For nowcasting (values about the present that are not yet computed by the statistical agency, or not yet disclosed) and forecasting the future, we used the same software, but this time, using the generic forecast method to find the best forecasting model for future values. The best models were Exponential smoothing or ETS models with different settings. The knowledgable reader may be familiar with the taxonomy of ETS models. However, most users of statistical products are not familiar with them.

Let’s see another example where we cannot fill the missing observations. Somebody collected pebbles in the former Czechoslovakia: in 1992 4 pebbles, and 2-2 pebbles in after the breakup in Czechia and Slovakia. There are no Czech and Slovak values available for 1992—these separate countries did not exist yet. The data is coded as M—data cannot exist. In 1994, unfortuantely, the Czech data was not collected, or the data was lost. It is coded as L.

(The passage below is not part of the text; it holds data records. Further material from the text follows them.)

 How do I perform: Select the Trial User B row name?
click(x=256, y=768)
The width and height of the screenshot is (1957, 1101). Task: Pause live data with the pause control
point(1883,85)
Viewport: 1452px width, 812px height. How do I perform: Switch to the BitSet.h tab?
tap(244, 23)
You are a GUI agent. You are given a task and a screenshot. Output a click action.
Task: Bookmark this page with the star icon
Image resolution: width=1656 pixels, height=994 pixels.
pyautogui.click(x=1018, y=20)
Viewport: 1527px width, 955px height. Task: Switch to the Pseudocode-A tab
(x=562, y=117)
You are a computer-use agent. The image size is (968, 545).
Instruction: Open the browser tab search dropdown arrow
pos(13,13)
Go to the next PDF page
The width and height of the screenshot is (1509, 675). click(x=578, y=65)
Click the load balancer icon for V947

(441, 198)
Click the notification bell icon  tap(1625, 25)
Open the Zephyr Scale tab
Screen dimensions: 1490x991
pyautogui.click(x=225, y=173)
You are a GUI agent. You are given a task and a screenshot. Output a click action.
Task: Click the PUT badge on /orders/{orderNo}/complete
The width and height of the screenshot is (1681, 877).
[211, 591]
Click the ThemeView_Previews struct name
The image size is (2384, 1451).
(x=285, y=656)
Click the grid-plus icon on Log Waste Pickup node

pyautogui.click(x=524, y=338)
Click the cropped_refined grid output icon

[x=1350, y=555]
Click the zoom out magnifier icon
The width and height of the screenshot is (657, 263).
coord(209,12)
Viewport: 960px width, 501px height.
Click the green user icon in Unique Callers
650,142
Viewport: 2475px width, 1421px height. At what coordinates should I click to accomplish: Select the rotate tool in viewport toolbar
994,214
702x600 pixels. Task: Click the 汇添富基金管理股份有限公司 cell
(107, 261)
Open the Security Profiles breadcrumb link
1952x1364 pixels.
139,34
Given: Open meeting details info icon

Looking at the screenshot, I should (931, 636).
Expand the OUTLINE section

Figure 4.4: Logically missing values

For the casual reader, the missingness codes do not make a difference. However, they have an important meaning. If we were about to create a European average pebble number, we should not worry about the missing Czechoslovak data for 1994: the country was succeeded by two other countries, and it would be a mistake to add a calculated data for CS. While we can create an estimated (imputed) value for backward compatibility for the former Czechoslovakia, adding this imputed CS value and both the CZ and SK value to a Euroepan sum and average would be double counting Czechia and Slovakia.

However, in most statistical applications, we must do something with L. Czechia existed in 1994, the pebbles were there, and if we cannot count an European sum or average without Czechia. Filling in a zero value would distort the European sum or average in an unjustified way. Our data observatory will change the L observation to I after filling in an estimated value for Czechia. This means that we imputed a calculated number. We will add create an method column to explain what imputation method (last observation carry forward? linear interpolation, extrapolation) we applied to fill out this missing information.

If we ran the excellent forecast software on these values, provided that we have enough data for CS, CZ, and SK values, it would fill them with “estimates”. The computer does not know that CS referes to a country that have not existed since 1 January 1993. This is why we do not robotize entirely our data pipelines. We need human agency, knowledgable curators, who know the world that the statistical indicator describes, and the limitations of software solutions.